Marginalize out missing continuous data

Hi all.

I have a question about marginalization in stan. Let’s say I have missing continuous observations that are part of a larger data structure. According to the manual, with some index fiddling, I can reassemble the vector of observations (see below) by declaring a parameter ymiss and build the y vector like below and use that in the lpdf.

Now, this essentially treats the parameter as part of the joint posterior distribution of all the unknown parameters. But also, this amounts to simply imputing a value based on sampling - is this intuition correct?

My question is this, what if I want to marginalize out the missing data so they have no influence on the log probability? Can I adjust the likelihood to use only the non-missing data, as it is written, the ymiss parameters do have an influence on the joint probability distribution. In some cases this could be minimal, but it is also possible that they could have an outsized influence on the posterior distribution.

data {
  int<lower=0> N_obs;
  int<lower=0> N_mis;
  int<lower=1, upper=N_obs + N_mis> ii_obs[N_obs];
  int<lower=1, upper=N_obs + N_mis> ii_mis[N_mis];
  array[N_obs] real y_obs;
transformed data {
  int<lower=0> N = N_obs + N_mis;
parameters {
  array[N_mis] real y_mis;
  real<lower=0> sigma;
transformed parameters {
  array[N] real y;
  y[ii_obs] = y_obs;
  y[ii_mis] = y_mis;
model {
  sigma ~ gamma(1, 1);
  y[1] ~ normal(0, 100);
  y[2:N] ~ normal(y[1:(N - 1)], sigma);

Marginalization means integrating the likelihood.

p\left(y_{\mathrm{obs}}\mid\sigma\right)=\int p\left(y_{\mathrm{obs}},y_{\mathrm{mis}}\mid\sigma\right)\mathrm{d}y_{\mathrm{mis}}

It can be tricky sometimes but your model is a simple random walk and that’s straightforward (sum of gaussians is a gaussian with larger variance.)

parameters {
  real<lower=0> sigma;
model {
  sigma ~ gamma(1, 1);
  // assuming ii_obs[1] == 1
  y_obs[1] ~ normal(0, 100);
  for (i in 2:N_obs) {
    y_obs[i] ~ normal(y_obs[i-1], sqrt(ii_obs[i]-ii_obs[i-1])*sigma);

The unmarginalized model does impute the missing values in a sense—but these are better thought of as predictions of the (marginalized) model rather than something imputed before fitting the model.
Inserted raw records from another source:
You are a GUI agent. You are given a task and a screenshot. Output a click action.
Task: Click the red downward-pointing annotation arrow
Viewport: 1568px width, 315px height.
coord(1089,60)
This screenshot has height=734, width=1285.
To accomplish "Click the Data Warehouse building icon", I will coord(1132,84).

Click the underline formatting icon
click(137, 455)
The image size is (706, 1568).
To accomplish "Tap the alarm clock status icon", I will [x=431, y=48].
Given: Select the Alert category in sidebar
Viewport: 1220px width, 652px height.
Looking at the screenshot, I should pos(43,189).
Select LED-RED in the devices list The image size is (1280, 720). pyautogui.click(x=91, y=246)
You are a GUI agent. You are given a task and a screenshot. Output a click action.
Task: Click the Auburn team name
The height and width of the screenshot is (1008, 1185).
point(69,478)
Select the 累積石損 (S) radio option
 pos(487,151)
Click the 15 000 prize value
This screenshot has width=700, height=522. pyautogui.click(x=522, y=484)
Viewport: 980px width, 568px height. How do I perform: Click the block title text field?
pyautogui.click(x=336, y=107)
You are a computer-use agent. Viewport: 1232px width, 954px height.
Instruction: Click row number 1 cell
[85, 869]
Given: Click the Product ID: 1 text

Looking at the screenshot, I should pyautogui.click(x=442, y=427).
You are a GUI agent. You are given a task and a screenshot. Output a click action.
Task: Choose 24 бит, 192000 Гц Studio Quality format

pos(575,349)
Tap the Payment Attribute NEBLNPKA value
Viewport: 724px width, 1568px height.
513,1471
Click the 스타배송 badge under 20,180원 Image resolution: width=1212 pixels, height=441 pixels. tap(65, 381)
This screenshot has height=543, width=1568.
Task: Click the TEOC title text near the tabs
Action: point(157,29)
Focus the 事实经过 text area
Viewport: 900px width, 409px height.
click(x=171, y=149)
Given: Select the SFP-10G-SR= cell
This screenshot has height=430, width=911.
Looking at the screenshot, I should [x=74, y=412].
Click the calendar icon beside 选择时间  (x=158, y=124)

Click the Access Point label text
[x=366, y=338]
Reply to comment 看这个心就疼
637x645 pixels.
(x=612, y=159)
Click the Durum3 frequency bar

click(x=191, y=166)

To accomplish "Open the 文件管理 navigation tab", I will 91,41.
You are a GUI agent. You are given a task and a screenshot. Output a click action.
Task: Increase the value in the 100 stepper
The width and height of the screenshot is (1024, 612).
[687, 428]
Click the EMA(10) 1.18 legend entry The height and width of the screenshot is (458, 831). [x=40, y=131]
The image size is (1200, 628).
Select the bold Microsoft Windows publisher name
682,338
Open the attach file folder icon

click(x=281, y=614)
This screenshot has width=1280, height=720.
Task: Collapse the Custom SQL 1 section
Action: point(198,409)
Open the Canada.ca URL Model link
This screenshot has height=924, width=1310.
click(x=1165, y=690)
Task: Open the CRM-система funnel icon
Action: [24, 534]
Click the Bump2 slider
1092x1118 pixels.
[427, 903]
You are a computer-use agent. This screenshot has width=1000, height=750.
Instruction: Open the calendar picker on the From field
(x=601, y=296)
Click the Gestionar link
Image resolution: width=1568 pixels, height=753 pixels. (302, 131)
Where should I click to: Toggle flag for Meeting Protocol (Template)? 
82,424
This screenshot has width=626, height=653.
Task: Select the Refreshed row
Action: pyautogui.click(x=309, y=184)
In particular, the posterior for sigma does not change, whether the model is marginalized or not.

1 Like

Thank you @nhuurre!

I just have a follow up so I understand the mechanics.

In the model above (from the Stan manual), y_obs is an array of reals, read in as data that make up the non-missing values. In turn, ii_obs are the indices of those values. Is the parameter ymiss and associated indices ii_mis not included or necessary?

Probably related to this, I know the sqrt() expression you have in the lpdf is related to the normal pdf (I think?). I just want to understand what this expression with the indices is doing here?

Thank you!

The missing indices ii_mis are implicitly all indices that are not included in ii_obs (and are smaller than N_obs+N_mis). The original model included the missing indices explicitly for easier vectorization but after marginalization you don’t need y_mis nor ii_mis.

The random walk model is

\epsilon_{i}\sim N\left(0,\sigma^{2}\right)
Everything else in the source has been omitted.